[Stored data entries]
%%
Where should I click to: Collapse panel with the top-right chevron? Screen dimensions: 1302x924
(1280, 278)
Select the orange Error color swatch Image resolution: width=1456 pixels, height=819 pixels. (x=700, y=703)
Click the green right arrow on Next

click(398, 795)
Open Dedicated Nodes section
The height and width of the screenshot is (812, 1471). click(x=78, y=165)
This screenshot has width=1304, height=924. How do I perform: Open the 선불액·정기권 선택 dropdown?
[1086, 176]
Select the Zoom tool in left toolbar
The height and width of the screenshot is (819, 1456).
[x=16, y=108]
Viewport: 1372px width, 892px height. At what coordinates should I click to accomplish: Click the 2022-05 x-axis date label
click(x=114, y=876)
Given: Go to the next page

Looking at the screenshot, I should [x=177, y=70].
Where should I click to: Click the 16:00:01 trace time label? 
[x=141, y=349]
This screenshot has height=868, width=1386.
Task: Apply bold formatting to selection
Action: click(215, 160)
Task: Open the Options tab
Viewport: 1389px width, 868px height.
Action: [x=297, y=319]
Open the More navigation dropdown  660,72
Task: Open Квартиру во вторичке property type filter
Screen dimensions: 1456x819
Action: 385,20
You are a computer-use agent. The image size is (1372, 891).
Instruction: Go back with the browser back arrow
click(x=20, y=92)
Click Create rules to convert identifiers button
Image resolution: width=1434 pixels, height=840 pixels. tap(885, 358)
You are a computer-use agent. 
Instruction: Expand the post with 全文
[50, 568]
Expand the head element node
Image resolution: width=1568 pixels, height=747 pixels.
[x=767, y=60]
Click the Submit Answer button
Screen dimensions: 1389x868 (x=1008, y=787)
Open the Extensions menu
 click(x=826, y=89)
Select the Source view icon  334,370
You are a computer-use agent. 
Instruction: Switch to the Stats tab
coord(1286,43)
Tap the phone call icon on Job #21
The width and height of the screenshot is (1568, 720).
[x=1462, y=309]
%%
What you need to do: Your answer should be the lines above from the one containing "Viewport: 1372px width, 892px" through the one containing "Task: Open the Options tab", copied exactly and with both ends kept.

Result of the exercise:
Viewport: 1372px width, 892px height. At what coordinates should I click to accomplish: Click the 2022-05 x-axis date label
click(x=114, y=876)
Given: Go to the next page

Looking at the screenshot, I should [x=177, y=70].
Where should I click to: Click the 16:00:01 trace time label? 
[x=141, y=349]
This screenshot has height=868, width=1386.
Task: Apply bold formatting to selection
Action: click(215, 160)
Task: Open the Options tab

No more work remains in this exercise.